The one thing Thompson lacks is touch, which isn't a skill you develop in the same way you do strength. If he can find success in developing his touch -- both around the rim and shooting the ball from 10 feet -- he'll be a demon in college and an effective pro.
ALEXIS WANGMENE / MATT HILL - In a nonconference season full of pleasant surprises, the valuable play Texas is getting from these two is one of the most important. Matt Hill's 109.9 Offensive Rating is second on the team behind only Hamilton. He has a good grasp of what we're trying to do offensively, sets quality screens, and clears enough boards to mitigate some of our size concerns.
As for Wangmene, I really liked what I saw from him as a freshman, but he struggled badly last year coming back from injury. And he was dreadful in the early going this year, as well, but a light seems to have come on in the last three weeks and we're now seeing him provide the kind of value that was so enticing to begin with. Wangmene is a very raw basketball player, but he's a very promising athlete, he has good touch, a nice stroke, and at his best can be a guy who gives you 8 points and 8 boards in 25 minutes.

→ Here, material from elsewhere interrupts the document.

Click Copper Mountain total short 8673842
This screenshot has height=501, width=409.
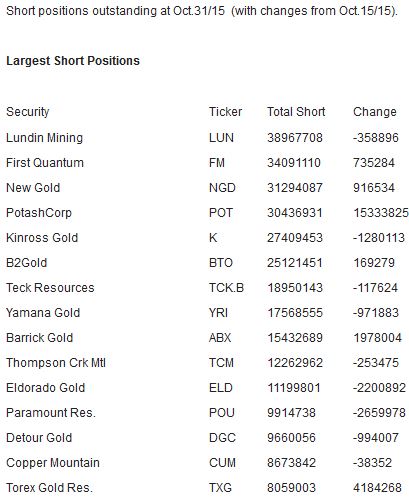point(291,463)
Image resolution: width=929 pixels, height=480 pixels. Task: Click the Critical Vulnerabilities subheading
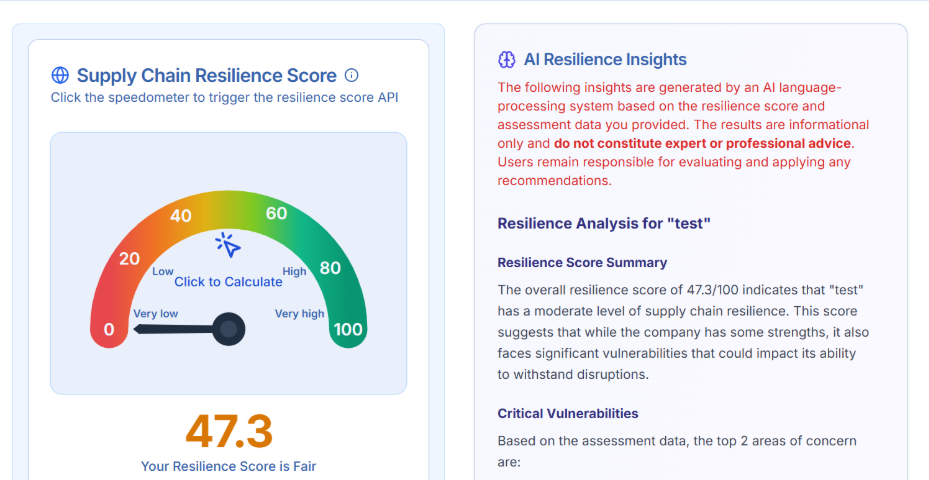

JAI LUCAS - There's no nice way to say this: Lucas has been dreadful. He's missed an incredible 19 of his 22 three point attempts and his 86.2 Offensive Rating hammers home how little we get from him when he's out there. And that's just talking about offense. He's too small to rebound or defend, as well. On the bright side, Rick seems to understand that he's not effective enough to warrant minutes and that any value he might add (if, hypothetically, he were a good three point shooter) he can get from three other guards who can stroke it. And that if a guard is going to be out there who can't shoot, he can get better offense, passing, defense, and rebounding from Dogus Balbay. Lucas played just 5 minutes against UNC, and 4 against Michigan State, two teams who closely approximate what we're going to see in the Big 12.

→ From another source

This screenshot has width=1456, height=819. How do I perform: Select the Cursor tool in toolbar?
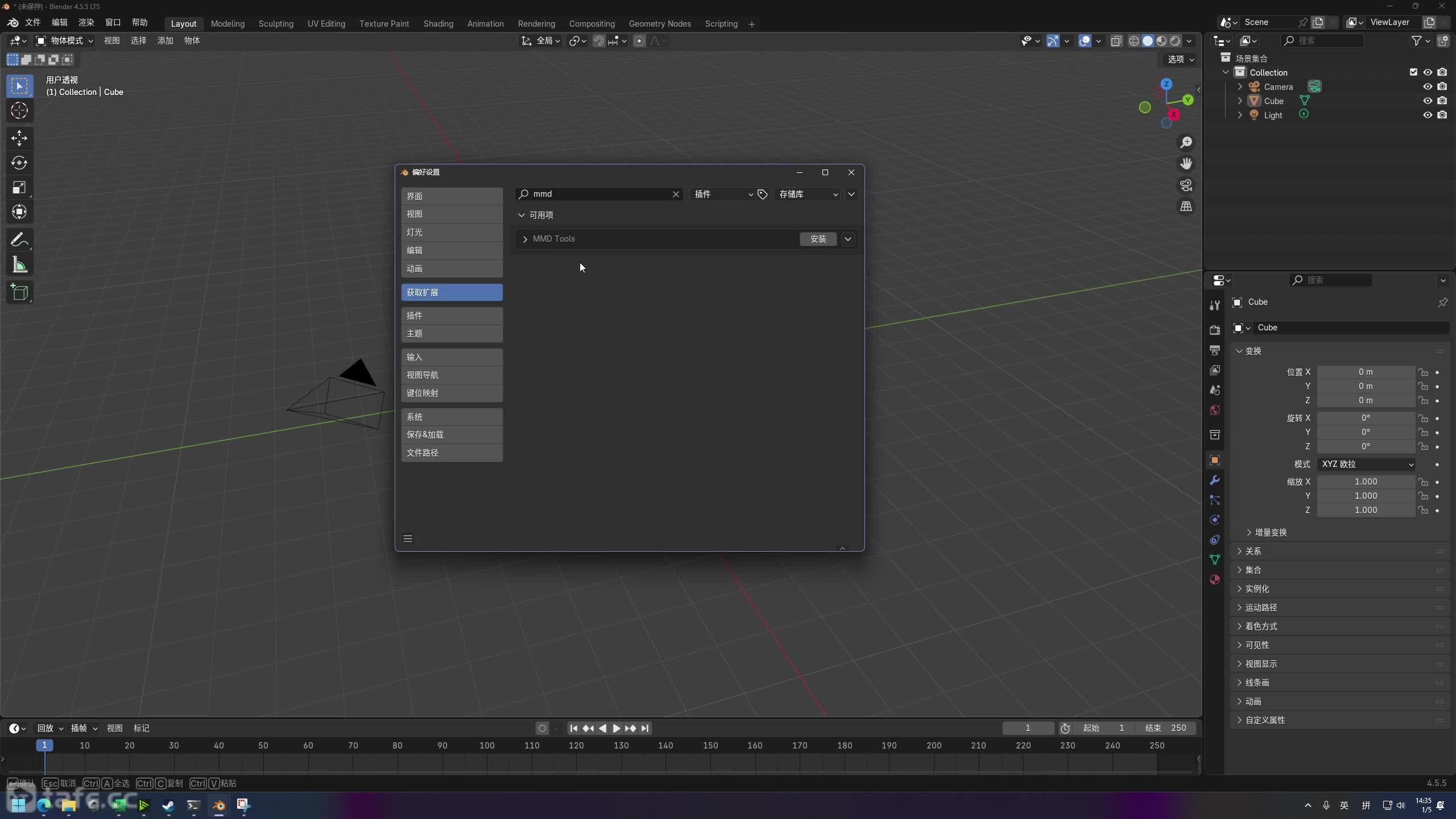(19, 111)
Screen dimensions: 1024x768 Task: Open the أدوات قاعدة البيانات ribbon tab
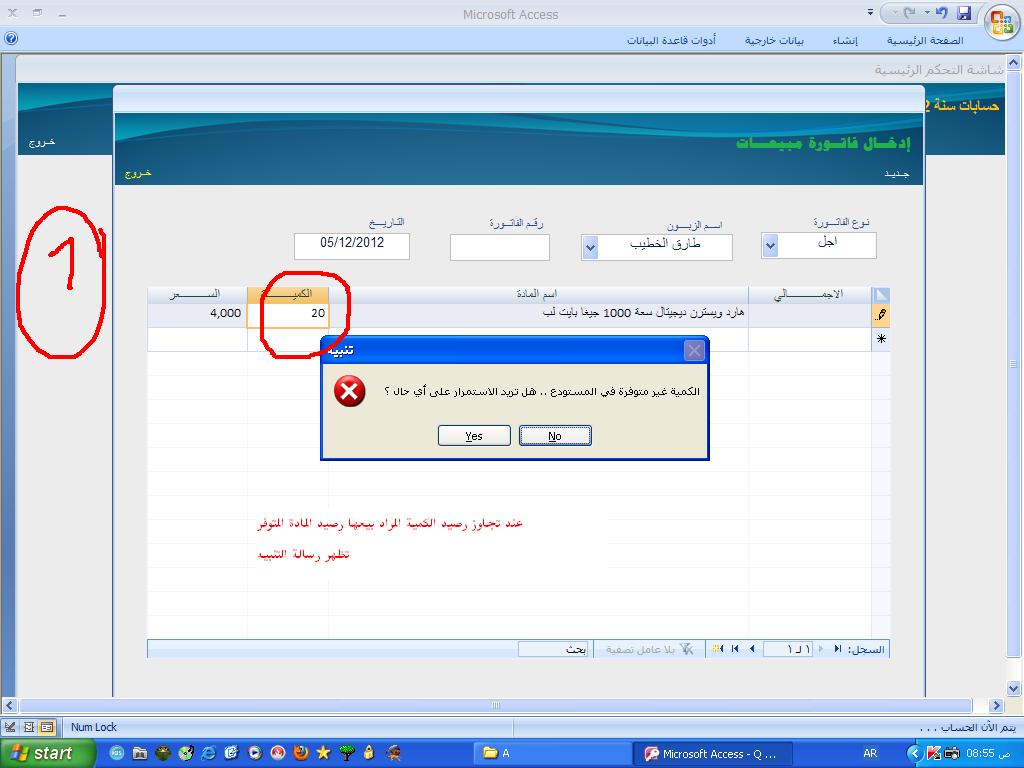[x=671, y=40]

RICK BARNES - Finally, although I'll cover this in greater detail in a future TBR, this wouldn't be complete without mentioning what a fan-freaking-tastic job Rick Barnes has done, and is doing, with this team. He struggled badly last year with numerous issues, probably tried too hard to cram square pegs through round holes, and suffered his most disappointing year as a head coach.

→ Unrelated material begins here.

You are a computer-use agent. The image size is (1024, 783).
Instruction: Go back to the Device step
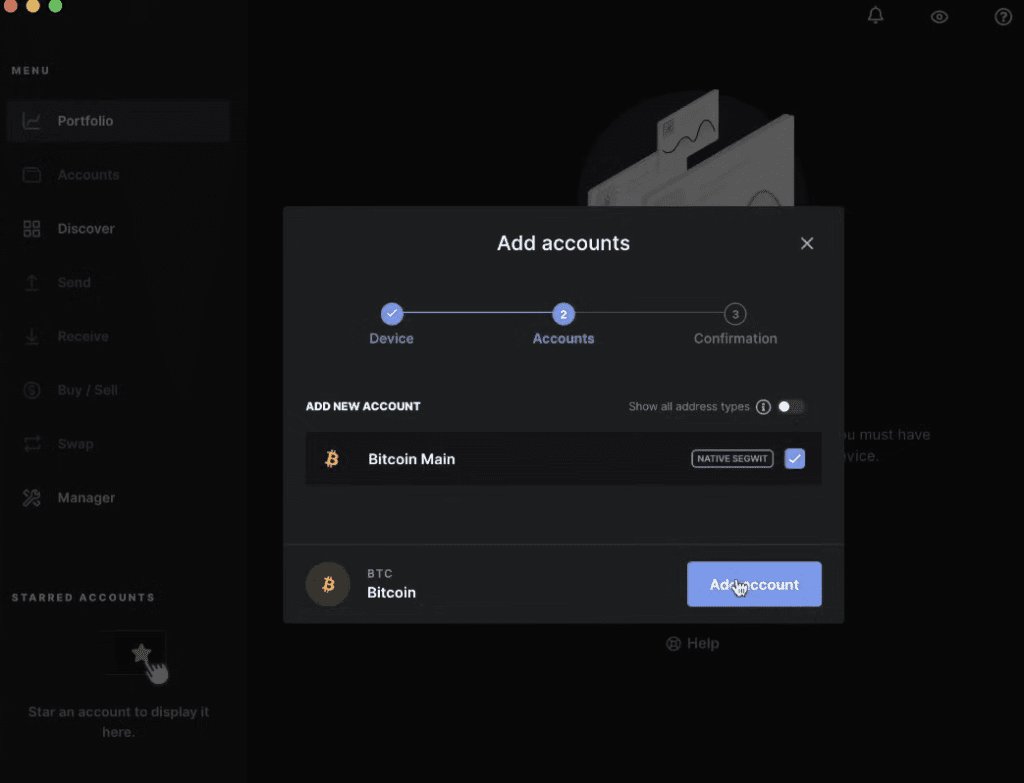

And he bounced right back, and is doing his best job as a coach with this young squad. From our offensive approach to his management of the team and individuals, Rick is justifying all of us who insist he's one of the best in college basketball. Coming in to this season, I thought this roster would be good to get to 20 wins and sweat out Selection Sunday on the bubble. We're better than that, and though I don't think we're an elite team this year, it's not hard to imagine this team making it to the Sweet 16, and I'm as excited about our future as I ever have been.
Most of all, I'm impressed with Rick's ability and willingness to adapt and grow. That's the mark of a keeper coach, and we're lucky to have him.